Je vous écris d'un vallon cerclé dans la montagne où le vert est roi. Apaisant. Mais tellement nuancé qu'il en devient instable, presque volatil malgré sa présence enveloppante. Spécialiste des couleurs, Michel Pastoureau écrit : " Le vert représente tout ce qui bouge, change, varie. Le vert est la couleur du hasard, du jeu, du destin, du sort, de la chance..." Ici, dans ces hauteurs arides d'Espagne, le rugby n'existe pas. Et si je regrette (avant de vous retrouver ici même début août) de passer à côté d'une finale de Super Rugby déjà entrée dans l'histoire quel qu'en soit le résultat, j'avoue mon besoin de couper avec un sport dont les avatars prennent chaque jour d'avantage de place quand il faudrait, au contraire, se recentrer sur l'essentiel.
A l'issue de la finale de Top 14 entre Toulouse et Clermont, plusieurs entraîneurs de Top 14 m'ont avoué avoir envie de s'affranchir du diktat des datas, des statistiques, des chiffres, des GPS, des drones qui filment les séances technico-tactiques pour retrouver le plaisir du jeu, ce qui fait écho aux propos du tennisman Roger Federer : la simple joie permet parfois de renverser le sort contraire, d'éviter un revers. Les inspirations de Kolbe, la grinta argentine, le bonheur version Federer : autant de pistes à suivre pour un XV de France qui prépare, cet été, son mondial japonais.
J'ai quitté le rugby, cette saison, sur l'impression laissée par le congrès fédéral de Nantes, sentiments mitigés qui oscillent entre irritation et espoir. Irritation d'entendre Bernard Laporte rehausser son premier vrai bilan par des saillies de meeting populiste. Espoir de savoir les jeunes pousses bleus, doubles champions du monde, accompagnés au sein d'une "deuxième" équipe de France dédiée. Mais ce qui m'a surtout choqué, c'est de constater à quel point Guilhem Guirado et ses coéquipiers n'ont aucune prise sur notre imaginaire.
"Je voudrais poser une question à Guillaume Guirado..." C'est ainsi qu'un président de club de Fédérale prit la parole pour s'adresser au capitaine du XV de France. Guillaume... Rien d'un conquérant. On ne peut même pas trouver ça affligeant tant c'est significatif d'un désamour, voire d'un désaveu. Car s'il fut énormément question, lors des dits de Nantes, de la nouvelle génération, de France 2023 et de l'avenir qui s'annonce forcément radieux, les mots furent comptés, comme les jours, au sujet des chances de la France au Japon. Comme s'il fallait vite tourner la page en anticipant la chute, le fiasco, l'humiliation d'une élimination dès la phase de poule.

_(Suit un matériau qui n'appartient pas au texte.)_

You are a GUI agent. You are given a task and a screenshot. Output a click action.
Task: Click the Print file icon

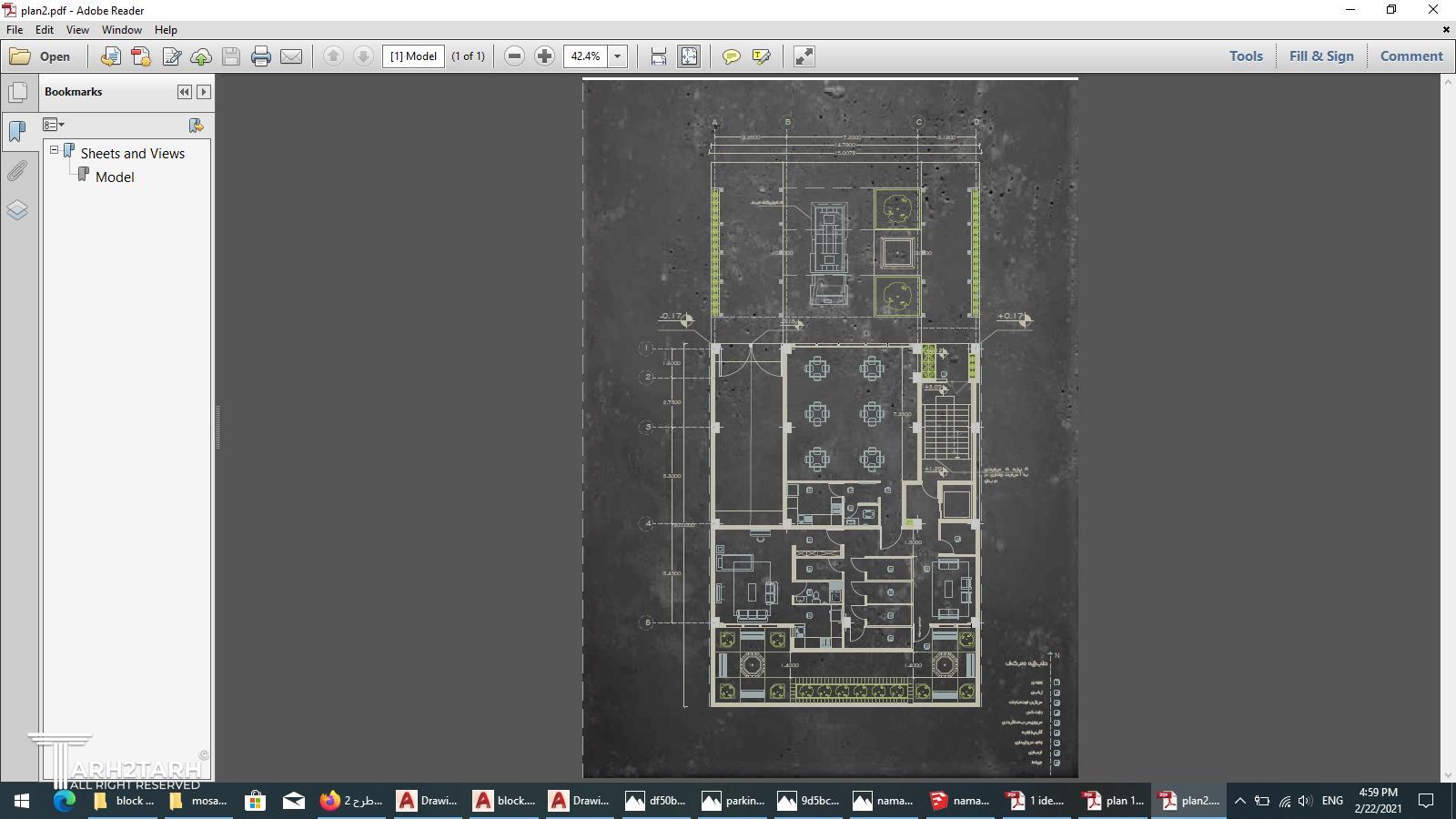coord(261,56)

Joueurs, entraîneurs, méthodes, finances, infrastructures : notre rugby dispose de tout l'arsenal. Mais depuis deux décennies, il a oublié l'essentiel, à savoir le sens du récit, de l'épique, la construction du mythe, la valorisation de son histoire. Dénigrer, à force d'ironie, le French Flair creuse un déficit d'image. Il suffit de regarder le visage des Tricolores - dont Guirado est le porte-tristesse - pour s'apercevoir qu'ils ne croient en rien, ni en eux et encore moins dans leur jeu, simulacre de modernité, ersatz d'expression, sorte d'obligation qu'il faut présenter mais qui n'accroche personne.
Jusqu'à la fin octobre à Rodez, au musée Soulages, une exposition temporaire célèbre l'œuvre du plus fameux des inventeurs de bleu, Yves Klein, marque déposée, qui a fait avec cette couleur ce que Pierre Soulages, ancien rugbyman, réalisa pour le noir. Bleu, couleur des Barbares - toujours selon Michel Pastoureau -, de l'étranger, et donc de l'étrange. Avant qu'au XIIe siècle, il devienne symbole de lumière. La guède, herbe-arbuste, était cultivée dans certains régions d'Allemagne, d'Italie, et autour de Toulouse, constituée en boules appelées coques dans le midi, d'où l'expression "pays de cocagne".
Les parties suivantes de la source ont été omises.